C’est le cas du cancer de l’endomètre, ce tissu qui tapisse la paroi intérieure du corps de l’utérus. Nouvelle cheffe du Service de radio-oncologie du CHUV, la Pre Fernanda Herrera attire l’attention sur cette maladie, ses symptômes et les progrès en matière de prise en charge. Explications.
C’est vrai que sa médiatisation est faible alors que son incidence est supérieure à celle d’autres cancers gynécologiques. En Suisse, le cancer de l’endomètre affecte entre 900 et 1000 nouvelles personnes chaque année. À titre de comparaison, le cancer du col de l’utérus en affecte environ 200 par an. Ce dernier est beaucoup plus médiatique parce qu’il touche des femmes plus jeunes et qu’il existe des moyens de prévention, le frottis et le vaccin, sur lesquels il est important de communiquer. Le cancer de l’endomètre, lui, est généralement diagnostiqué par la symptomatologie, c’est-à-dire quand il est déjà installé.

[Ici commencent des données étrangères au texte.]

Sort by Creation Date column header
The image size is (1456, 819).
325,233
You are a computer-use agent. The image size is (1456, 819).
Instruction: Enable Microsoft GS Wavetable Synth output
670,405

Comment se manifeste-t-il?
C’est un cancer qui concerne en majorité des femmes de 50 à 80 ans, autour de la ménopause ou après celle-ci. Il touche la matrice de l’utérus et peut être très localisé à l’intérieur de celle-ci ou parfois s’étendre à l’extérieur. Dans 60% des cas, la cause est métabolique, à savoir de l’hypertension, de l’obésité ou un diabète, mais il peut aussi avoir des origines hormonales ou génétiques. Des facteurs morphologiques ou des particularités comme les règles précoces ou une ménopause tardive peuvent aussi favoriser son apparition.

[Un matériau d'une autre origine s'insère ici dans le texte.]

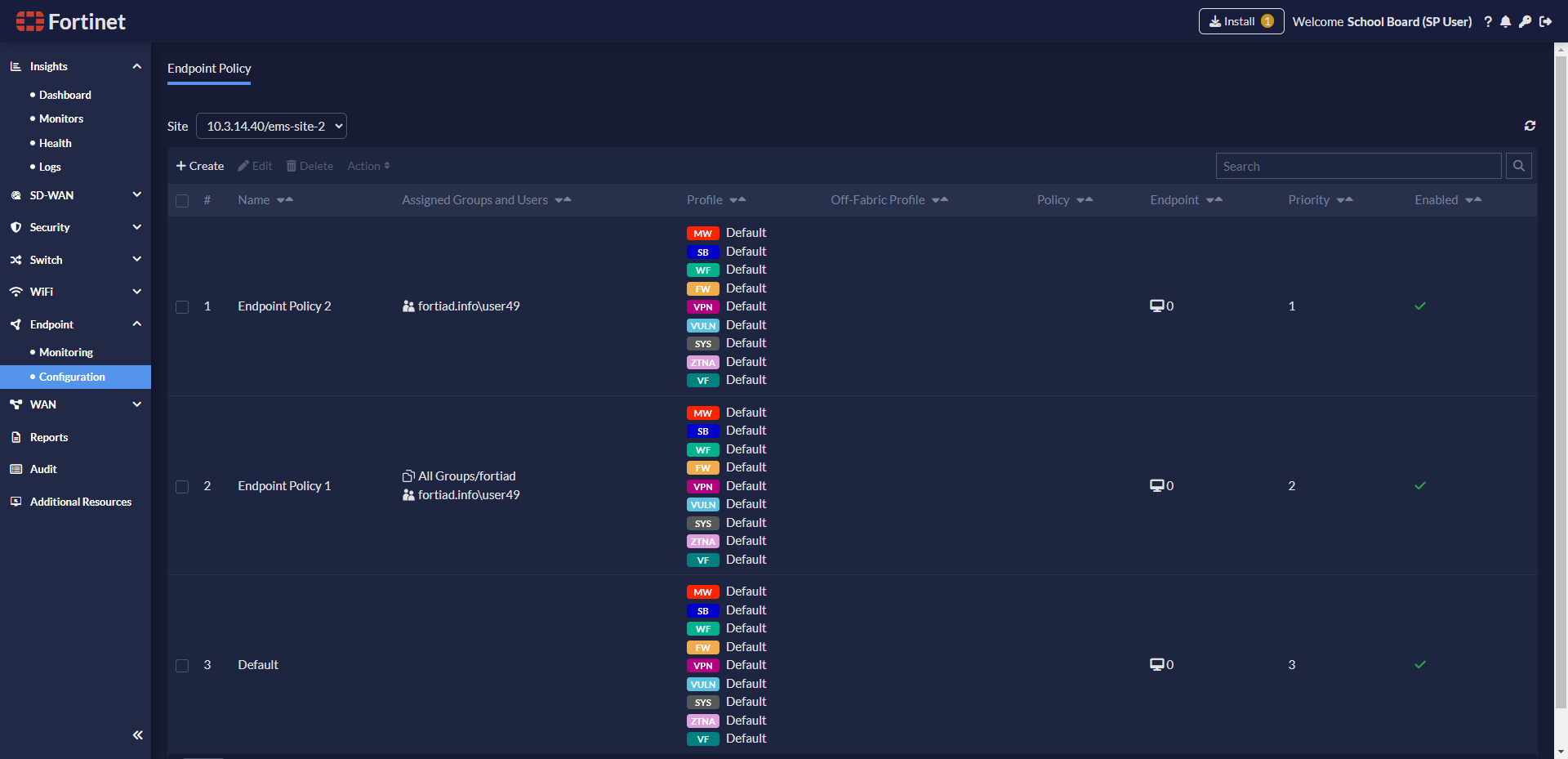
Task: Click the Install button
Action: (x=1241, y=22)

Et quelle est la symptomatologie?
Le symptôme le plus fréquent est un saignement vaginal anormal. Ça concerne la temporalité, par exemple en dehors des périodes de règles ou après la ménopause, comme les caractéristiques, notamment des règles plus longues ou plus abondantes. Attention, toutes ces anomalies ne marquent pas toujours un cancer, elles peuvent aussi correspondre à un simple changement hormonal. Néanmoins, je conseille aux femmes qui constatent des modifications de ce type de se renseigner auprès de leur gynécologue.

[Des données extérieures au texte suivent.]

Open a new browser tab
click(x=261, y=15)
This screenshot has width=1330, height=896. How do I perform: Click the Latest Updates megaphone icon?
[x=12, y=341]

Si un cancer est diagnostiqué, en quoi consiste la prise en charge?
Le choix des traitements est personnalisé en fonction des caractéristiques du cancer de la patiente. Des médecins de différentes spécialités se réunissent lors de réunions de concertation pluridisciplinaire pour déterminer les meilleures options thérapeutiques. Si le cancer est localisé, une chirurgie peut suffire. Il s’agit alors d’enlever l’utérus, les trompes de Fallope et les ovaires, voire de prélever des ganglions dans le bassin pour voir s’il a migré. Beaucoup sont détectés à un stade précoce mais environ deux tiers nécessitent des traitements complémentaires à la chirurgie. Si le cancer est plus étendu ou présente des caractéristiques migratoires, la radiothérapie complète généralement la chirurgie et peut, selon les cas, être accompagnée de chimiothérapie. La chimiothérapie et les thérapies ciblées sont utilisées pour traiter les tumeurs avancées, notamment celles avec des métastases ou des extensions hors de la matrice. C’est sur ce point que nous avons fait d’énormes progrès grâce à la pathologie moléculaire (ndlr: analyses permettant de déterminer les caractéristiques moléculaires des tumeurs).
C’est-à-dire?
La pathologie moléculaire nous permet de «catégoriser» le cancer avec une grande précision. Beaucoup de cancers de l’endomètre sont porteurs d’une mutation moléculaire dont on sait qu’elle les empêche d’être très agressifs même si leur apparence suggère le contraire. À l’inverse, certains sont porteurs d’une mutation dangereuse alors qu’ils peuvent sembler gentils au premier abord. Donc ces analyses révèlent la vraie nature du cancer et permettent un traitement beaucoup plus adapté et personnalisé. Avant, il nous arrivait d’être surpris, de laisser une patiente sous surveillance en imaginant un cancer peu agressif et de ne pas comprendre pourquoi il y avait une récidive quelques années après. Depuis cinq ans et le recours grandissant à la pathologie moléculaire, les résultats ne cessent de s’améliorer.